Friday, March 6, 2015

Wearing Our Faith

          It being a warm, sunny day yesterday, I opted to eat my lunchtime sandwich while sitting on a low wall near a parking lot of the community college across the street from where I work. There was a light amount of foot traffic passing by, mostly the late-teens and twenty-somethings that comprise the majority of the college’s student population. From a distance I could see two figures who did not represent that population, though. Their distinctive white shirts, short-cut hair, and name tags gave their identity away, along with the fact that there were two of them. They’re always in pairs.

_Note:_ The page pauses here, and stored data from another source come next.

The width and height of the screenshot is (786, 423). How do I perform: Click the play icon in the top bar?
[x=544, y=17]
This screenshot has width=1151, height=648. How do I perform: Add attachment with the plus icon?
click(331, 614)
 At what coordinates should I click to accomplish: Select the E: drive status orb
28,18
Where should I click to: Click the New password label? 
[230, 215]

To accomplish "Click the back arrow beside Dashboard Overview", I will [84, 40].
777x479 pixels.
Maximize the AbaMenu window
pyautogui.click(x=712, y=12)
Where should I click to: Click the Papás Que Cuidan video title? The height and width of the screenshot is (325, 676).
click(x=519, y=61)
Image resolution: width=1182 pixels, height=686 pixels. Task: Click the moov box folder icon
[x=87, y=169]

          I watched as they greeted students who walked past, asking if they could give them a brochure. Of course they stopped to chat with me. One asked if I was having a good day. “So far, so good,” I replied. Then the other asked if I was a student or teacher at the college. Good tact, I thought. Being mistaken for a student always makes me feel a little good about myself, even if that’s not what the speaker intended. I replied that I worked at the language school across the street. He then informed me that they worked at a school across the street, too, pointing to the Church of Jesus Christ of Latter Day Saints training facility on the other side of the parking lot.
          The young men were very friendly and pleasant, although one of them did most of the talking. Of course the conversation quickly steered toward “the prophet.” The chatty one asked me if I thought it was possible for God to call a prophet for our modern times. I replied that I believe it is possible for God to call whomever God wants and whenever God wants for whatever purposes God decides. They seemed to like that answer. When they inquired more about my faith, I explained that I am a deacon in the Presbyterian church. We talked about Presbyterian missionaries and their terms of service. We talked a little bit about what Presbyterians believe and so on. They invited me to a meeting where I could learn more about “the prophet.” I politely declined.
          By that time I had about ten minutes left before I needed to be back at work, so we amicably parted. Later, as I reflected on the conversation, I wished that I had thought to ask these young men some questions: Why does only one of you do most of the talking? How often do you get to call or write home to your family? Why don’t I ever see black or brown-skinned Mormon missionaries? Or overweight Mormon missionaries, for that matter? Why does your church hate LGBT people so much? And why do you keep talking about “the prophet” when your church is called the Church of Jesus Christ of Latter Day Saints? Why not talk about Jesus and His message more? And do you really wear special undergarments that have been blessed by your church’s leadership?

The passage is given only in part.